Confidence has “flatlined” in food and drink industry boardrooms as pressure grows on the government to avoid further blows in the forthcoming budget.
A new survey of its members by the FDF found confidence levels in the second quarter of the year were still at “-40%”, little changed from its verdict on Q1.
The low confidence factor has also increased the spectre of future job cuts, with nearly half of manufacturers expecting to reduce headcount in the next year.
Prior to the last budget, confidence levels had been steady at –6% according to the same survey.
The latest results found 84% of manufacturers believed the ongoing impact of recent government policies was one of their biggest concerns for the next 12 months, while 41% expected to lay off staff.

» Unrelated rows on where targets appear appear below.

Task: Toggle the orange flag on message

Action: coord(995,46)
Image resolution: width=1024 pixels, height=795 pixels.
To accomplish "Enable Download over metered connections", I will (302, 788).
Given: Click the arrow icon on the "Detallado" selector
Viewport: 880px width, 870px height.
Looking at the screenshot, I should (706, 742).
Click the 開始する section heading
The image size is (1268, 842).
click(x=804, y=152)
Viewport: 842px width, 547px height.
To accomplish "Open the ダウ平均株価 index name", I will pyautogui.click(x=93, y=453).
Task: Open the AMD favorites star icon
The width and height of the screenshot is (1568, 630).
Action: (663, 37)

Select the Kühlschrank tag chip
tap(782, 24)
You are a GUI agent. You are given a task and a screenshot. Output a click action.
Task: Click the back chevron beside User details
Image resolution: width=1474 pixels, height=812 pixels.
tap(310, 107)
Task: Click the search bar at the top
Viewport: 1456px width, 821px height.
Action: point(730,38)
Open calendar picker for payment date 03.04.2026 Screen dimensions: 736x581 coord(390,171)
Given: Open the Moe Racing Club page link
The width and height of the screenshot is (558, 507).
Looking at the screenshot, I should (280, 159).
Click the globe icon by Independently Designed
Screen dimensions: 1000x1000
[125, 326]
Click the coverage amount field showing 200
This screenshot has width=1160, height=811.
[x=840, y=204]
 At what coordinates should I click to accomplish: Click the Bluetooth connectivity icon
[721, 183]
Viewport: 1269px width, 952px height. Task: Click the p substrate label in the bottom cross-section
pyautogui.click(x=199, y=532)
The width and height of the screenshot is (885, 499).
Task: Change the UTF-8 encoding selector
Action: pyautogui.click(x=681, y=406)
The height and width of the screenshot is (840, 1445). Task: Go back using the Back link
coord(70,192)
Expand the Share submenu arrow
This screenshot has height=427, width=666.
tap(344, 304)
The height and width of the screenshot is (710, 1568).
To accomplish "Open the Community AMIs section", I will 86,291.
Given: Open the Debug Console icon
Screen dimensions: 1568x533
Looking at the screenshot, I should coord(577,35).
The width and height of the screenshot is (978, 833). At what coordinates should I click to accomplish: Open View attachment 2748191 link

With production costs up 6.3% in the past 12 months and expected to rise a further 3.6% in the next year, the FDF called on the government to ensure its upcoming budget doesn’t add further pressure to the “already squeezed” sector.
“Businesses are continuing to grapple with the impact of last year’s budget alongside steadily rising input costs, so it comes as no surprise business confidence across food and drink manufacturers remains strikingly low,” said FDF CEO Karen Betts.
“Companies are nervous about this autumn’s budget. It’s critical the Chancellor does not increase costs to hard-pressed businesses further, but instead acts decisively to attract new investment into our sector.
“Energy, commodity, transport, employment and other costs are rising across the board, on top of the growing costs of regulation. As before, companies will try to shield consumers for as long as possible, but this means inevitably shop prices will rise. These are particularly marked at the moment in meat, dairy, chocolate and coffee.”